(SUPPLIED RECORDS begins)
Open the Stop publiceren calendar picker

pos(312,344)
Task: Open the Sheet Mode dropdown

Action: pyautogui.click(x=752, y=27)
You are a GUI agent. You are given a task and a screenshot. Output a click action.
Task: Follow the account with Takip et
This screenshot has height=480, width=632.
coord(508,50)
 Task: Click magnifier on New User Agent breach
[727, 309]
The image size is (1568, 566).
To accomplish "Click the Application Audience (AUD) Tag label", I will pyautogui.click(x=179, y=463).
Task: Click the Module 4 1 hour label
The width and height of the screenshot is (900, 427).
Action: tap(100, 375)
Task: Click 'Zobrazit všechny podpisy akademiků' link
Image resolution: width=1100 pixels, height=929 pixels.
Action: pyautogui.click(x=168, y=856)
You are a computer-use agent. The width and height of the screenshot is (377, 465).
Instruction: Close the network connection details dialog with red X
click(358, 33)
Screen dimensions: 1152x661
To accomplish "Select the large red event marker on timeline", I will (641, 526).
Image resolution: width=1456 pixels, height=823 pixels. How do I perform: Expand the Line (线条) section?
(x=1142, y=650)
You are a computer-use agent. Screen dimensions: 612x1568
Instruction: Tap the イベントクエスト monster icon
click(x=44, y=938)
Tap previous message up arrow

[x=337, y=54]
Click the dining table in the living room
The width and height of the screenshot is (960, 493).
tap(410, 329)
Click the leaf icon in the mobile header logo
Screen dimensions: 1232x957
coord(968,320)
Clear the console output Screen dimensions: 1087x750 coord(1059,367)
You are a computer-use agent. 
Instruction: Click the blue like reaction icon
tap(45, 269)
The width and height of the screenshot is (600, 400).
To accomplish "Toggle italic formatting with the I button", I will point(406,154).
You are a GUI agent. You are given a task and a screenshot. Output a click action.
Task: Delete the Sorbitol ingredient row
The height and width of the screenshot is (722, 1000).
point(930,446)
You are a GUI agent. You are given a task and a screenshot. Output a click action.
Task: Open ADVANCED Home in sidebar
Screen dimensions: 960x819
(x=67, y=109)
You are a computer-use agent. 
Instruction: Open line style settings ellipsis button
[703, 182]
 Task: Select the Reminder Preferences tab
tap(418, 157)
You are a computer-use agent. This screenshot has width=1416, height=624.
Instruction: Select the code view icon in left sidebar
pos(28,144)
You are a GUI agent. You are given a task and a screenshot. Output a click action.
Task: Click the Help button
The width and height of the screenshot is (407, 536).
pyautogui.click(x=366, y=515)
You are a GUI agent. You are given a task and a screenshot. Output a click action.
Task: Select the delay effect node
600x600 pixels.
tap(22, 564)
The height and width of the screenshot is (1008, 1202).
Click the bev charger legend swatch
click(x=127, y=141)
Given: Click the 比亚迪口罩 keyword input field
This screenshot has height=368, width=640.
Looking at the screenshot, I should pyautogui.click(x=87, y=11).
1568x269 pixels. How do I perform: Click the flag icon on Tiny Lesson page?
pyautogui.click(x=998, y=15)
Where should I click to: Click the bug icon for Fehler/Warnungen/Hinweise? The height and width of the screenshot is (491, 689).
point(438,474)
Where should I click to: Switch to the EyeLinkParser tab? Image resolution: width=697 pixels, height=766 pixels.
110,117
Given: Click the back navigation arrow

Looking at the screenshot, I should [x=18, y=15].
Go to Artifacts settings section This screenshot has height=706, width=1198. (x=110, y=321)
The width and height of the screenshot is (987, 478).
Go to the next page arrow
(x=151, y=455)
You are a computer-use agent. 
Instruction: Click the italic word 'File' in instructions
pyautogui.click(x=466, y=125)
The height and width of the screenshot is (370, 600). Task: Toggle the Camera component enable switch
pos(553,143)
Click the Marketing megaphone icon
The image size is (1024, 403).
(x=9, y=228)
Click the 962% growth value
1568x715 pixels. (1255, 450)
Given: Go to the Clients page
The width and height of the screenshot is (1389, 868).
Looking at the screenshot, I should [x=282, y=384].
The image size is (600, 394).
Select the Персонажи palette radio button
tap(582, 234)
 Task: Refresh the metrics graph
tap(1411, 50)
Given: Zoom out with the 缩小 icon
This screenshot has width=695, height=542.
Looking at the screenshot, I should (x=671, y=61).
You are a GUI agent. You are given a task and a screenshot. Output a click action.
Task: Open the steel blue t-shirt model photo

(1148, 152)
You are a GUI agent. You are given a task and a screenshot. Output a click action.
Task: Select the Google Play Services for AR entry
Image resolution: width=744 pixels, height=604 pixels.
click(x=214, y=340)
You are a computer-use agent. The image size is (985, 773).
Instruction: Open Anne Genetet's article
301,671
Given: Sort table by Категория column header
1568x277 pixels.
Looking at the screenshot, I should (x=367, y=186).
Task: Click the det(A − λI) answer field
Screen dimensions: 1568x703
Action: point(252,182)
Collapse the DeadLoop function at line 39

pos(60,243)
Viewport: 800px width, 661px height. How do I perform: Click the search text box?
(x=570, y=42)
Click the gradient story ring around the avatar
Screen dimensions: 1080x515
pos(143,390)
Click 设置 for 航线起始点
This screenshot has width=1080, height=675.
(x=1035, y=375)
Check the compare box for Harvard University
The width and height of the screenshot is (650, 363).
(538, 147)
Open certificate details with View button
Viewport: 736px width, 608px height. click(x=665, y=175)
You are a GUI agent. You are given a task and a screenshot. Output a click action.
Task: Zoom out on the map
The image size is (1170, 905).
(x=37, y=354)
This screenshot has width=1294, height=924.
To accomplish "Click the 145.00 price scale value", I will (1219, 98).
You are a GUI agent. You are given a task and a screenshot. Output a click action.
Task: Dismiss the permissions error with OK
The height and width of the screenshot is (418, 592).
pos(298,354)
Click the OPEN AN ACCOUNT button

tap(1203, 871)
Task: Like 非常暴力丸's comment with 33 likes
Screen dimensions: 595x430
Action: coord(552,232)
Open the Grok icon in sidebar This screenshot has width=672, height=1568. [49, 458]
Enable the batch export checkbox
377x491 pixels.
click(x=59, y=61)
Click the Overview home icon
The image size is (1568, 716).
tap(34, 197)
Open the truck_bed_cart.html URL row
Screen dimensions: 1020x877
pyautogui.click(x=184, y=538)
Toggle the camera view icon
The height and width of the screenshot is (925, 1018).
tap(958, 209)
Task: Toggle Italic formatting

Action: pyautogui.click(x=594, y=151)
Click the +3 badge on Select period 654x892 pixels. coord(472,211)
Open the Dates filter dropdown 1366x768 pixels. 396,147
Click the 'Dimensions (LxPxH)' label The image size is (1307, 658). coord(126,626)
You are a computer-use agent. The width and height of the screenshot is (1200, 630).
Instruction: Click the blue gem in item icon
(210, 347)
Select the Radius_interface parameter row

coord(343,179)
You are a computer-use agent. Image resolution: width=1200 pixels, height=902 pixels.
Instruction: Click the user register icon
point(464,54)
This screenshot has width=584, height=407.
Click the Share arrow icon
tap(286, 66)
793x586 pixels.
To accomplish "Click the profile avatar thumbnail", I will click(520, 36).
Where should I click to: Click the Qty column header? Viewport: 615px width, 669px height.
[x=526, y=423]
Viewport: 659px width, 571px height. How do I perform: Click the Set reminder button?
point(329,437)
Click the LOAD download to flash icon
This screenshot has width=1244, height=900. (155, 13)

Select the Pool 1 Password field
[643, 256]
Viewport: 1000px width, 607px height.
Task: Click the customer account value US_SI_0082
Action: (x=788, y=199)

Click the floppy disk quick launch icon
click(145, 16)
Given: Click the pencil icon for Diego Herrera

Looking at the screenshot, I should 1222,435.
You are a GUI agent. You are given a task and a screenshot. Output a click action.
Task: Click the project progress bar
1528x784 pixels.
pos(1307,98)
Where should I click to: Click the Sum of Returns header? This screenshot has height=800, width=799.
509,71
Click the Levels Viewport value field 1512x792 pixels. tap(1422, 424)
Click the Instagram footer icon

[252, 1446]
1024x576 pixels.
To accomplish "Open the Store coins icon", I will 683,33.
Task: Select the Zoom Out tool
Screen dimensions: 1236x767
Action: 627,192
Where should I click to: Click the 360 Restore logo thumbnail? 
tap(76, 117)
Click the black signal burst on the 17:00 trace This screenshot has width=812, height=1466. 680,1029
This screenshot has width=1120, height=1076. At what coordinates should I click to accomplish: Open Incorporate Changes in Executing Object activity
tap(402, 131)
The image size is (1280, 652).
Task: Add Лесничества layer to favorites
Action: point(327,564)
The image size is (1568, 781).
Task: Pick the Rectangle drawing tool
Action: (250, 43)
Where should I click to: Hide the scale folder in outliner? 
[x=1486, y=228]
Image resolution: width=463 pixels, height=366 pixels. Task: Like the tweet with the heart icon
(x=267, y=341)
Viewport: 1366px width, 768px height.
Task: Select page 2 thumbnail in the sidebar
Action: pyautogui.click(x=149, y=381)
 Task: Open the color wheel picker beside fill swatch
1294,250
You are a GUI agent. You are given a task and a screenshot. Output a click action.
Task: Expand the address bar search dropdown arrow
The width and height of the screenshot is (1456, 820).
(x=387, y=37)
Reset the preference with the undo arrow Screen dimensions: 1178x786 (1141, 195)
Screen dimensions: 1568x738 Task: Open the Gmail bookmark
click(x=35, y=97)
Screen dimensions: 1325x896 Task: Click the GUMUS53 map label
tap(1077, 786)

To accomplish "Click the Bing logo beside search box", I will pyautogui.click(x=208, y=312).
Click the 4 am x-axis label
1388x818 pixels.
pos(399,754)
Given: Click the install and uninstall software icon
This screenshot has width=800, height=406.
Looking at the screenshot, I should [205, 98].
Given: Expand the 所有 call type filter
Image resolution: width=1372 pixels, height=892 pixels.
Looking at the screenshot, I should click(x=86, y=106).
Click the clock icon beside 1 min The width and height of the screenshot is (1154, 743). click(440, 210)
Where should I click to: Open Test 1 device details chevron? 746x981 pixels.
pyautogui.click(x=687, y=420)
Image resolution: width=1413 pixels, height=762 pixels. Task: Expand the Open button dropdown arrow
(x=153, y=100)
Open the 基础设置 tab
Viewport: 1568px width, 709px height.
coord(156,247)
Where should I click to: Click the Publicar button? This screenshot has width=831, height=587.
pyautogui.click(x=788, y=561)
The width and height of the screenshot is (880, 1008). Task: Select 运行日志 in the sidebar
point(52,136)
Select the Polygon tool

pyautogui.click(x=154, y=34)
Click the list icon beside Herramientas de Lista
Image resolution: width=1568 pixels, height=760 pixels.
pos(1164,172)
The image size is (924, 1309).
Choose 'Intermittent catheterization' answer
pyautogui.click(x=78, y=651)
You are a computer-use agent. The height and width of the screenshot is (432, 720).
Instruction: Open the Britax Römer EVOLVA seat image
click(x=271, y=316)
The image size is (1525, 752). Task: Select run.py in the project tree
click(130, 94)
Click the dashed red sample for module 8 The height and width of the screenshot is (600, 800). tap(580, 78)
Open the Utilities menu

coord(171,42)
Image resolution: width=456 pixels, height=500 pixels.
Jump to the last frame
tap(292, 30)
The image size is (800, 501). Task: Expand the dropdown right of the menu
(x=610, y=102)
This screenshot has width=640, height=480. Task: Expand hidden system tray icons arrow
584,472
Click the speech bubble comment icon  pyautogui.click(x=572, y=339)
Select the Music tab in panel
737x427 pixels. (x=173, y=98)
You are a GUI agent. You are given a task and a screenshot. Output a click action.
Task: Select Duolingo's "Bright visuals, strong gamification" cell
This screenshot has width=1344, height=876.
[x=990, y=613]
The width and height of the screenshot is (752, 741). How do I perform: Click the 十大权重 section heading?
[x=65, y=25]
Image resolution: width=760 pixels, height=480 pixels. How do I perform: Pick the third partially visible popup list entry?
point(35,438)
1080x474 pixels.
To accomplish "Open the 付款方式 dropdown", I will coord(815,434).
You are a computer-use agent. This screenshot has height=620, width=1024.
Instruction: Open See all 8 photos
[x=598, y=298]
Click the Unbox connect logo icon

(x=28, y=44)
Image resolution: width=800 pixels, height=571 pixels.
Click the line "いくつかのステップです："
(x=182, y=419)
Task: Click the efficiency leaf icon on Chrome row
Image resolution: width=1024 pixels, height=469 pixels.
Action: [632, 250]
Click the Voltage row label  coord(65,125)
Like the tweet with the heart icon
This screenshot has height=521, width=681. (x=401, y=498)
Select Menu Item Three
(SUPPLIED RECORDS ends)
-- ABOUT THIS EXERCISE --
Every line above that holds the string "filter" should be returned.

-- TASK ANSWER --
Open the Dates filter dropdown 1366x768 pixels. 396,147
Given: Expand the 所有 call type filter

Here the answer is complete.